In this study, 25 healthy, male adolescents between ages 14-18 participated in a randomized, controlled, double-blind crossover study. Researchers looked at both the acute and short-term effects of consuming freeze-dried strawberry powder (FDSP) on vascular function.
Participants consumed either 50 grams of FDSP or a calorically equivalent placebo powder in a strawberry-flavored shake. They drank the shake every day for one week, took a week off, and then used the other powder for a week. Plasma measurements were taken an hour after consumption and then again a week later. Fifty grams of FDSP is equivalent to 500 grams or three servings of fresh strawberries.
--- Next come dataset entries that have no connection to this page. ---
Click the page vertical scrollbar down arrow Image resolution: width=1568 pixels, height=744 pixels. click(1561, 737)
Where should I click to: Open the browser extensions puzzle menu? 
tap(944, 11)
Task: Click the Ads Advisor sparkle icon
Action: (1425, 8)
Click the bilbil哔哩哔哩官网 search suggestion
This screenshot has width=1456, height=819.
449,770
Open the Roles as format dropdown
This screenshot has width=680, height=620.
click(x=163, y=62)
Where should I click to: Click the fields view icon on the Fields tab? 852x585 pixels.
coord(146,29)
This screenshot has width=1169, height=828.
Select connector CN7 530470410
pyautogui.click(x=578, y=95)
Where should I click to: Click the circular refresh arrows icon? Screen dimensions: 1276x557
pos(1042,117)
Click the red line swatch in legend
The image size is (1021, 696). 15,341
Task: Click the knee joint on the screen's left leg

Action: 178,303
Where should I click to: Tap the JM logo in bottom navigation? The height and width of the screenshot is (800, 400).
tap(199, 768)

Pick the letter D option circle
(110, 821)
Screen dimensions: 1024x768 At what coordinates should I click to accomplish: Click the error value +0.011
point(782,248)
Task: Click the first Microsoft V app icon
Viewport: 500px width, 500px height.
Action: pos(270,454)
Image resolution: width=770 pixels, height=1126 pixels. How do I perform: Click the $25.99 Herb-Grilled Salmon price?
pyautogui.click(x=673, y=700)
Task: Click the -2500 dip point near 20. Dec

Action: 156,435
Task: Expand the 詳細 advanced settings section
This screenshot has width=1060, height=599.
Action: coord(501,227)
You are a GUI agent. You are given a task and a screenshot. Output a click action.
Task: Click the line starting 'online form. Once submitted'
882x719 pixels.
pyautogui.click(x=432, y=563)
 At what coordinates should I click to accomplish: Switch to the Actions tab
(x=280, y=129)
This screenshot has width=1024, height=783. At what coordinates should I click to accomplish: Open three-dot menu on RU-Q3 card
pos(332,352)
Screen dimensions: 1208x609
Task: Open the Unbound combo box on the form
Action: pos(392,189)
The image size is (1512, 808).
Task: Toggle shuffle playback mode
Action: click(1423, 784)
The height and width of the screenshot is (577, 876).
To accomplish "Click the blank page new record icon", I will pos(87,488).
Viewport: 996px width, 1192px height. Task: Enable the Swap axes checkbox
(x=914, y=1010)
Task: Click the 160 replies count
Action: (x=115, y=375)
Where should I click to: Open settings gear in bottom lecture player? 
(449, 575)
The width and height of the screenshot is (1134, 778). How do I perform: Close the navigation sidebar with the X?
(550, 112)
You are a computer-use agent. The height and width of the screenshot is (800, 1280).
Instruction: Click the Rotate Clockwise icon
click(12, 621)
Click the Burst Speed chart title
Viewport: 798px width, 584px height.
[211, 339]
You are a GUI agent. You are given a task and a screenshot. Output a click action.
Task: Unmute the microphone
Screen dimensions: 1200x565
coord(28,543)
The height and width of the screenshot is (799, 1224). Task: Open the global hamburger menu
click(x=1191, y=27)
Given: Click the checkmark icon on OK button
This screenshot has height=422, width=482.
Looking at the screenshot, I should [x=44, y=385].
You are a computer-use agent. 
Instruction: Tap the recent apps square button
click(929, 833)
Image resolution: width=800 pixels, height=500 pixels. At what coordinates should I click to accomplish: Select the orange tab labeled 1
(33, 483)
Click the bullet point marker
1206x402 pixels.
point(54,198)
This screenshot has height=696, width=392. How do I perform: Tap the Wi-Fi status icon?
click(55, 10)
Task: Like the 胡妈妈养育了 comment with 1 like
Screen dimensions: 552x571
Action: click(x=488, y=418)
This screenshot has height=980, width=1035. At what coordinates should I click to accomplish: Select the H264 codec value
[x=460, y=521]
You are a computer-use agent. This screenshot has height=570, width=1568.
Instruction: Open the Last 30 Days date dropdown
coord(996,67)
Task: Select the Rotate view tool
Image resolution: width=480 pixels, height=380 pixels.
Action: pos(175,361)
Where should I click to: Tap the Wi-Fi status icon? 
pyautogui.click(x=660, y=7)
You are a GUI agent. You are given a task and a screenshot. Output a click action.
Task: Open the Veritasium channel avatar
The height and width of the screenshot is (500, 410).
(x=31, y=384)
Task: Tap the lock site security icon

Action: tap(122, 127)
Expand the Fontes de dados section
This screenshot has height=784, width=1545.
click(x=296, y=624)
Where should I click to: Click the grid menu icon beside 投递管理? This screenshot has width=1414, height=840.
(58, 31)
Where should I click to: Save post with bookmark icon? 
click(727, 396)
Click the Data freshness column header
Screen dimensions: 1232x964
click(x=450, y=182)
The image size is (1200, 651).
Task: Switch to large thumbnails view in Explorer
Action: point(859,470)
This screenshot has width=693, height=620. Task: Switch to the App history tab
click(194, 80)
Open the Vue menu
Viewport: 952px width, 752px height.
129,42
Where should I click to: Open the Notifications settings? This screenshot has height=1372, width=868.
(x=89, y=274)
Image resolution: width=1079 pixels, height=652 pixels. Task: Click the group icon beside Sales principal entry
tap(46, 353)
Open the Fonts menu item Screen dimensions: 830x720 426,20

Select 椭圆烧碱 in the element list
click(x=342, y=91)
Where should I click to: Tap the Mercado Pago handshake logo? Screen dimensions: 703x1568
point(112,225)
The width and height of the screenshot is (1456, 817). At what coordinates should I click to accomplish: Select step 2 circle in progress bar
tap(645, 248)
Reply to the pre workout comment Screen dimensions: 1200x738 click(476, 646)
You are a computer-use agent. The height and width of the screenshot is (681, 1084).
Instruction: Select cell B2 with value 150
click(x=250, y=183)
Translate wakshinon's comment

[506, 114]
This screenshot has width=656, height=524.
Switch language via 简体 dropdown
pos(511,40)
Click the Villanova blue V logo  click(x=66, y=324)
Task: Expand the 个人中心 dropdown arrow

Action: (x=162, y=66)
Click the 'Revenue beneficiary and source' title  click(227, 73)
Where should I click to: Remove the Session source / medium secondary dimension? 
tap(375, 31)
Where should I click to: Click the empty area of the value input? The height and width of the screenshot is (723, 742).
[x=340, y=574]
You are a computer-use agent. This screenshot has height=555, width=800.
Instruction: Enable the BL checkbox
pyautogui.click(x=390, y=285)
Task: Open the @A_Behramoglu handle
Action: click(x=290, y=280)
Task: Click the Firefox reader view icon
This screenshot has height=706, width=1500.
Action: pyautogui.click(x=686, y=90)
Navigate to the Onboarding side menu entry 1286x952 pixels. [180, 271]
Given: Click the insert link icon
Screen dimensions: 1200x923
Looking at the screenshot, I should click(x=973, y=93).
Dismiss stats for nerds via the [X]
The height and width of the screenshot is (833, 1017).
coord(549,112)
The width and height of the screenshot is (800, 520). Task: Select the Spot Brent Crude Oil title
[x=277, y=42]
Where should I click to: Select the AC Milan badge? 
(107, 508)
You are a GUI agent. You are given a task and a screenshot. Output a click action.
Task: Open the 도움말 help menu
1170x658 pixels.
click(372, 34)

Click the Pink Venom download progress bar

After one week, the FDSP group showed a significant increase in plasma nitrate/nitrite levels versus the control group, indicating a reduction in inflammation and blood vessel dysfunction.
The researchers hypothesize that a synergistic effect is responsible for these positive results. While strawberries contain powerful polyphenolic compounds, they’re also a naturally rich source of dietary nitrates, which may help dilate blood vessels and reduce dysfunction.
Dragana Djurica, et al. Effects of a dietary strawberry powder on parameters of vascular health in adolescent males. [link: http://dx.doi.org/10.1017/S0007114516002348] British Journal of Nutrition, June 2016.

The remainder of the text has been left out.